**STATED EXERCISE**
Copy the passage below about the shared meal word for word, from "Grace got up" up to and including "said my goodbyes.".

**GIVEN PASSAGE**
■ ■ ■ ■ ■ ■ ■
When the meal was over, I noticed Sandy clutching something in her hand. It looked like food wrapped in a napkin, she kept it hidden near her side. I asked her if she wanted a plastic bag. She did. I went to the kitchen and got an unopened box of one gallon plastic bags and gave it to her. She clutched the box to her chest and thanked me. Students were bringing out large containers filled with food and giving them to those guests who wanted to take leftovers with them. No one refused, except Sandy.

Grace got up and started rummaging through her shopping cart. She pulled out a small plastic container and gave it to me. It contained various packets of nonsugar sweeteners.

“This is a gift, don’t use sugar,” she warned me as she pressed the plastic container into my hand. I started to give it back — “This is yours,” she said. Then she dug around some more and came up with a bracelet of plastic beads and pressed that into my hand. I again protested — “No, this is my gift to you,” she said. She placed it on my wrist. I hugged her and told her it was the nicest gift I had ever received. She smiled. I hugged Sandy and said my goodbyes.

There were more hugs and then it was back to the buses for the homeless, back to their street corners and their shelters. I left to go back into the kitchen to wash dishes and scrub the floor.

Now back in Perry, I’m still wearing the bracelet on my wrist.
■ ■ ■ ■ ■ ■ ■
**AVAILABLE DATA**
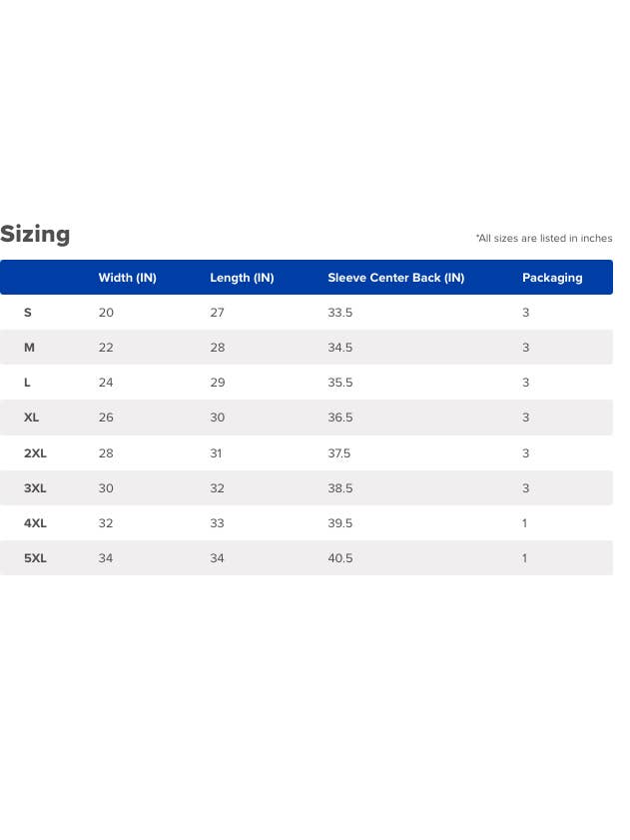This screenshot has width=630, height=840.
Task: Select the Sleeve Center Back (IN) header
Action: tap(395, 278)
■ ■ ■ ■ ■ ■ ■
**ANSWER TO THE TASK**
Grace got up and started rummaging through her shopping cart. She pulled out a small plastic container and gave it to me. It contained various packets of nonsugar sweeteners.

“This is a gift, don’t use sugar,” she warned me as she pressed the plastic container into my hand. I started to give it back — “This is yours,” she said. Then she dug around some more and came up with a bracelet of plastic beads and pressed that into my hand. I again protested — “No, this is my gift to you,” she said. She placed it on my wrist. I hugged her and told her it was the nicest gift I had ever received. She smiled. I hugged Sandy and said my goodbyes.